:: EXERCISE INSTRUCTIONS ::
Your task is to count the lines of the entries below that include the word "screenshot" and to give only the resulting number.

:: STORED DATA ::
((
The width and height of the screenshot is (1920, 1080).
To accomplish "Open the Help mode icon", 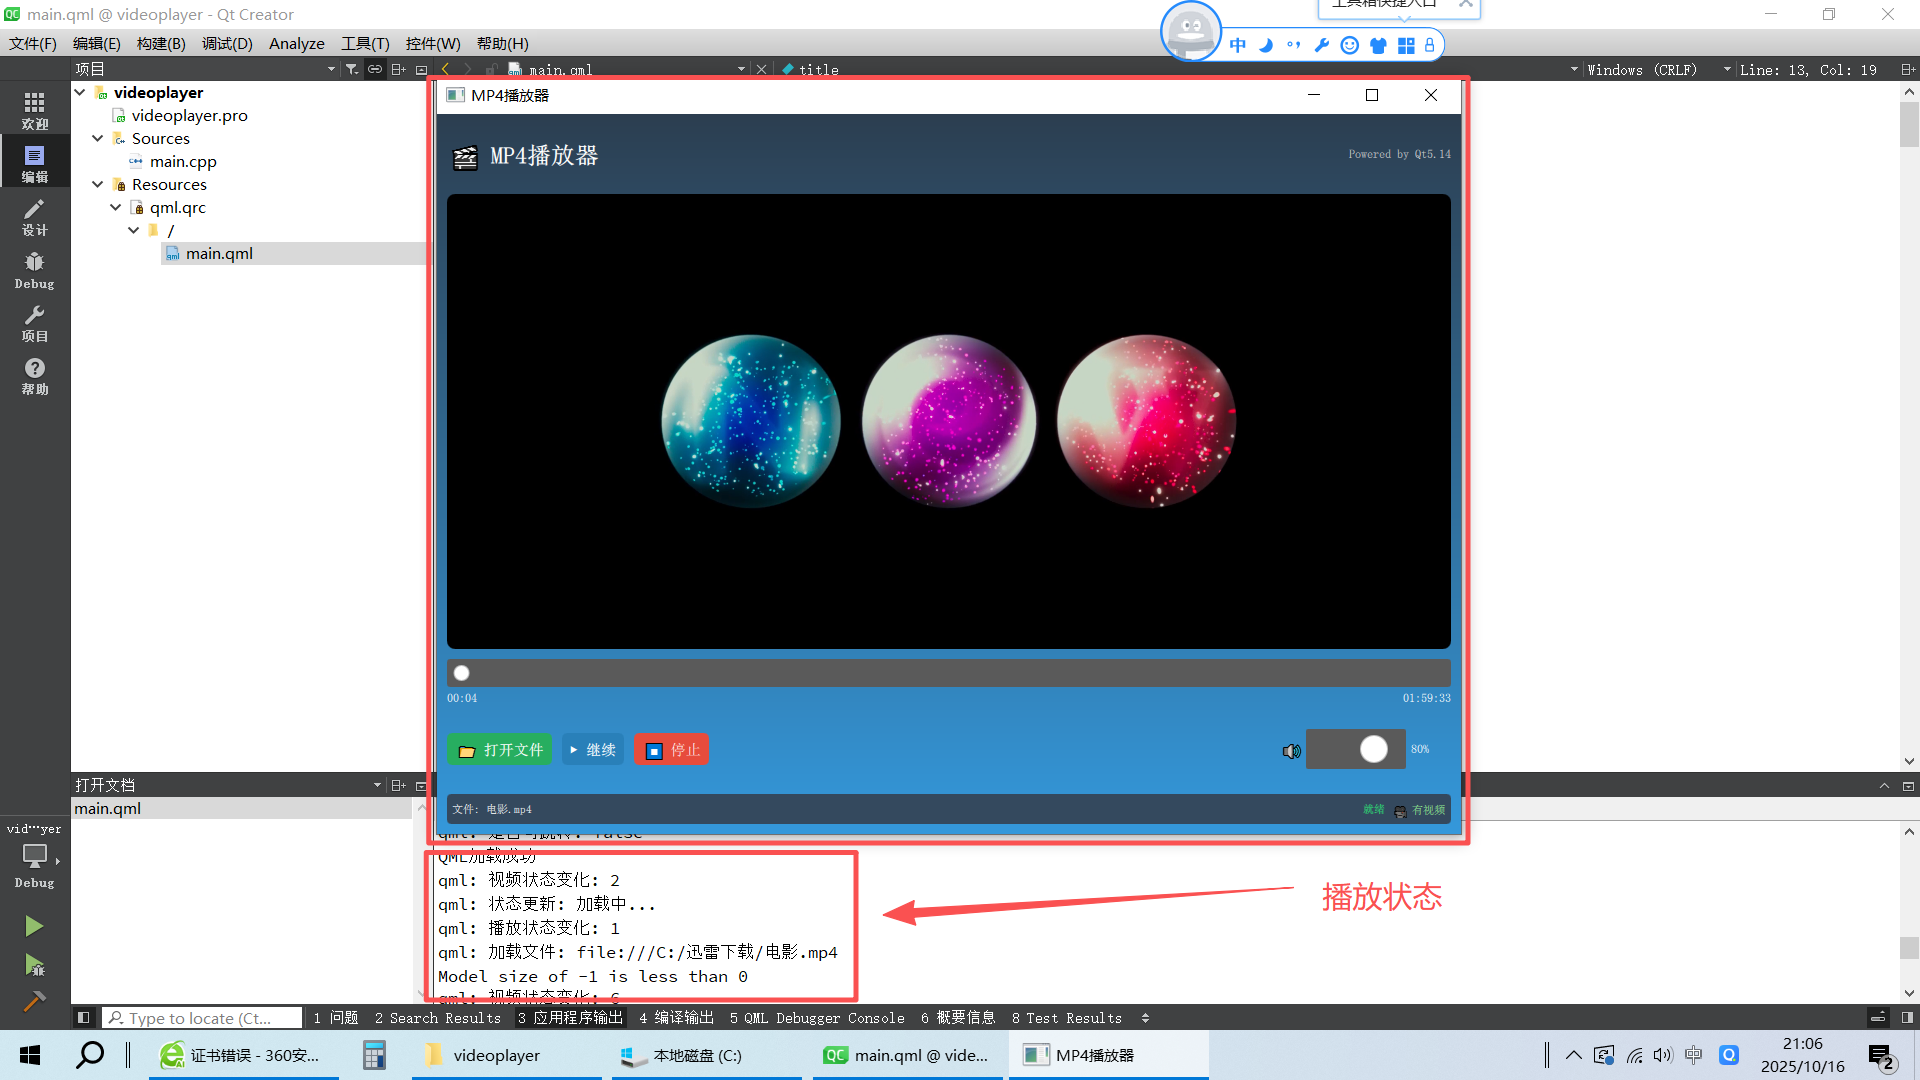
))
((
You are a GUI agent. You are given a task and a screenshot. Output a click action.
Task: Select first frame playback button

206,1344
))
((
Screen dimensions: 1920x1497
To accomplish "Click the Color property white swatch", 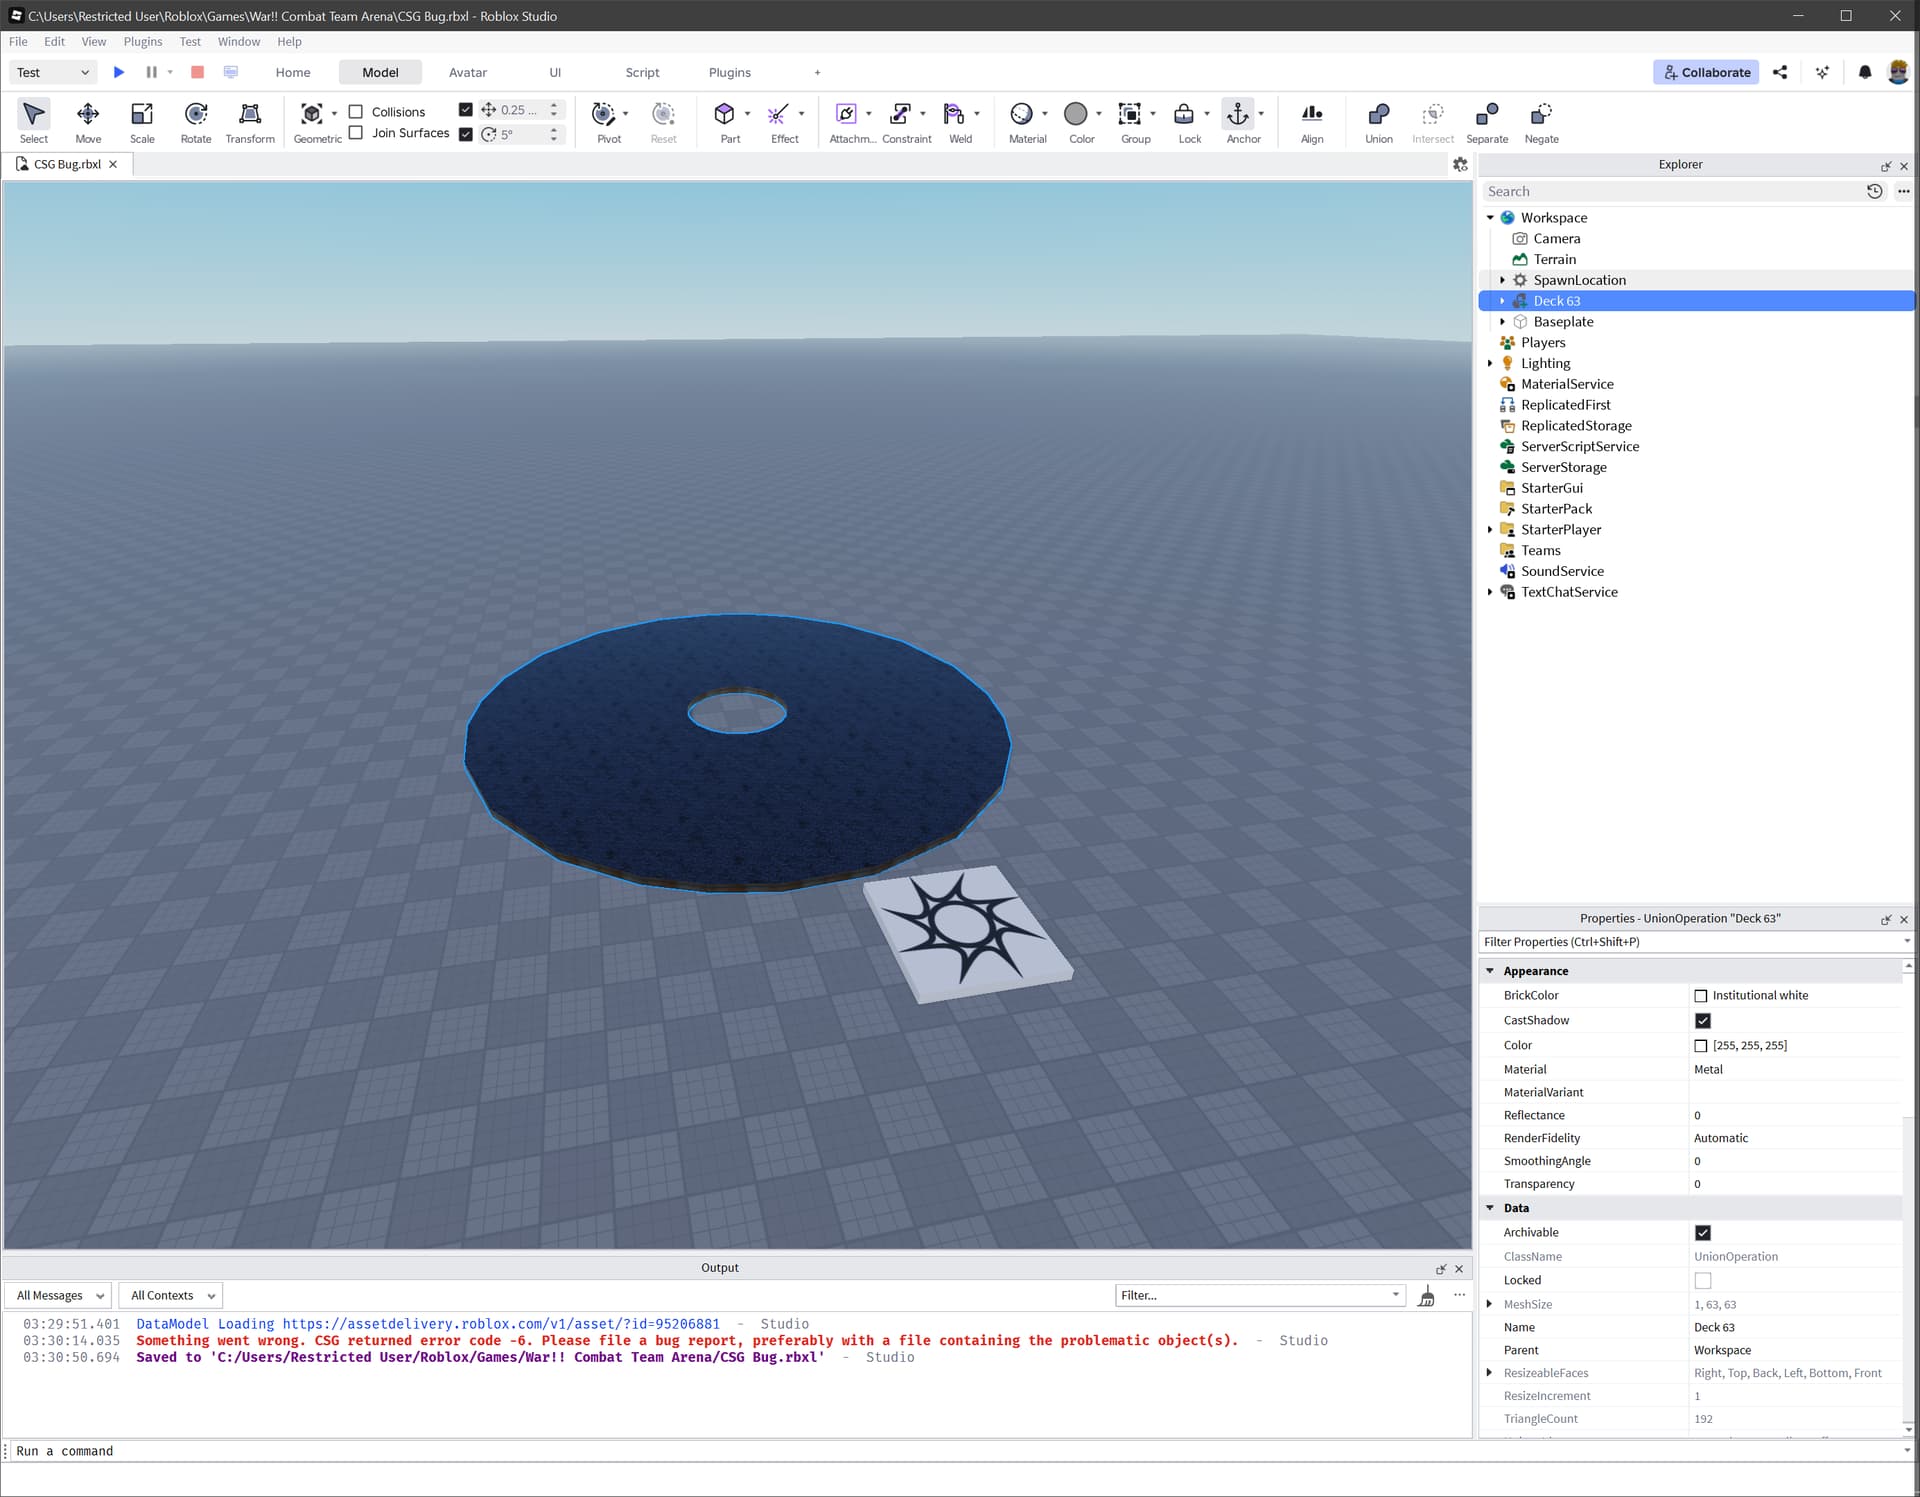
))
:: WORKED SOLUTION ::
2